• 待办事项:
• A. 下方谈外贸与市场化的原文摘录中,哪些领域被说成“都市场化了”?请全部列出。
• B. 请从下方谈外贸与市场化的原文摘录的最后一句之后接着往下写。

• 原文摘录:
外贸产业,核心问题在于市场化自由化严重,缺乏国家的计划指导。所以中国出口企业第一没有形成自己的品牌与技术,主要依靠剥削廉价劳动力,第二,没有迅速像日本韩国那样由国家将企业整合起来共同对外,而是为了降低产品价格争取海外市场,相互间恶性竞争压价。由于产品利润与财富白白廉价外流,经过几十年的发展,普通劳动者没有真正富裕起来。沿海出口地区由于与国际资本主义市场过度接轨,2008年世界经济危机深化后,沿海出口经济一夜间陷入困境。
由于市场化过度泛滥,连教育、医疗、住房等都市场化了。形成了民怨纷纷的新三座大山。
两极分化严重,基尼系数已经与美国接轨,处于世界前列。由于内需不足,导致经济增长依靠出口、房地产等泡沫拉动,经济危机阴影笼罩。

• 数据部分:

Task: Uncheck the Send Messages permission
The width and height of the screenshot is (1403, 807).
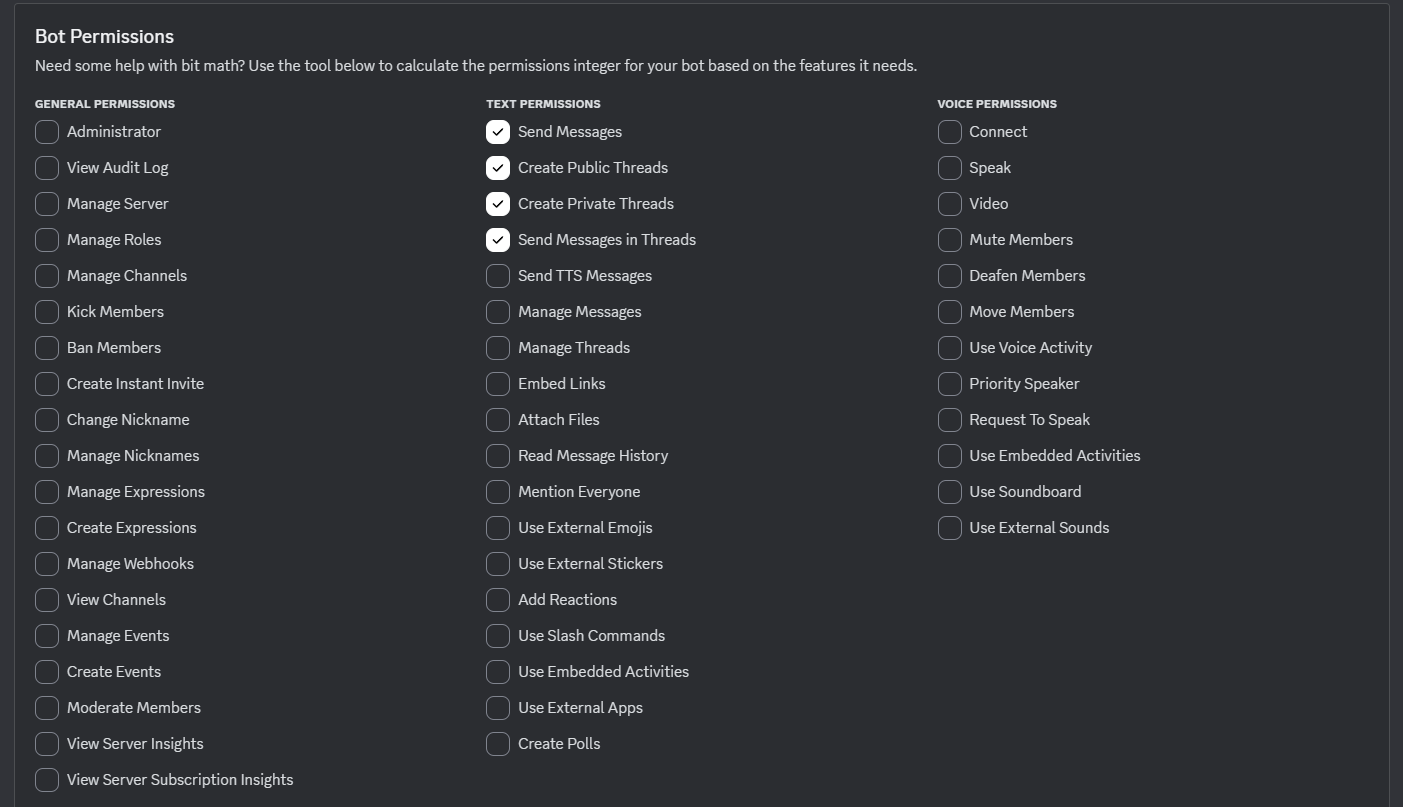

• 参考答案:
• A. 教育、医疗、住房

• B.
除了产业领域外资攻城略池外,中国经济心脏--金融领域也出现一个汉奸买办集团。香港爱国报纸《太阳报》报道:“中国金融界丑闻迭爆,早已被国人声讨。远的有几间大商业银行海外上市,低价出让,流失上万亿国有资产,近的有投资美国黑石公司失利、购买美国国债和两房债券的几千亿美元因次按危机而风雨飘摇。”
政治安全
中国政治体制虽然表面上还是人民代表大会与政协制,但实际运行上已经与资本主义全面接轨,突出表现就是腐败严重,权力为资本家服务,为资本家剥削劳动者保驾护航甚至雪上加霜。只是当前这种实际运行还没有像美国那样合法化。
各级权力部门以改革开放为借口,争相取媚资本家阶层。官员丧失信仰,又缺乏有效的人民民主的监督,腐败问题的严重性已经得到共识。许多地方各级权力被资本家所控制,劳动者与官员的矛盾、劳动者与资本家的矛盾尖锐突出。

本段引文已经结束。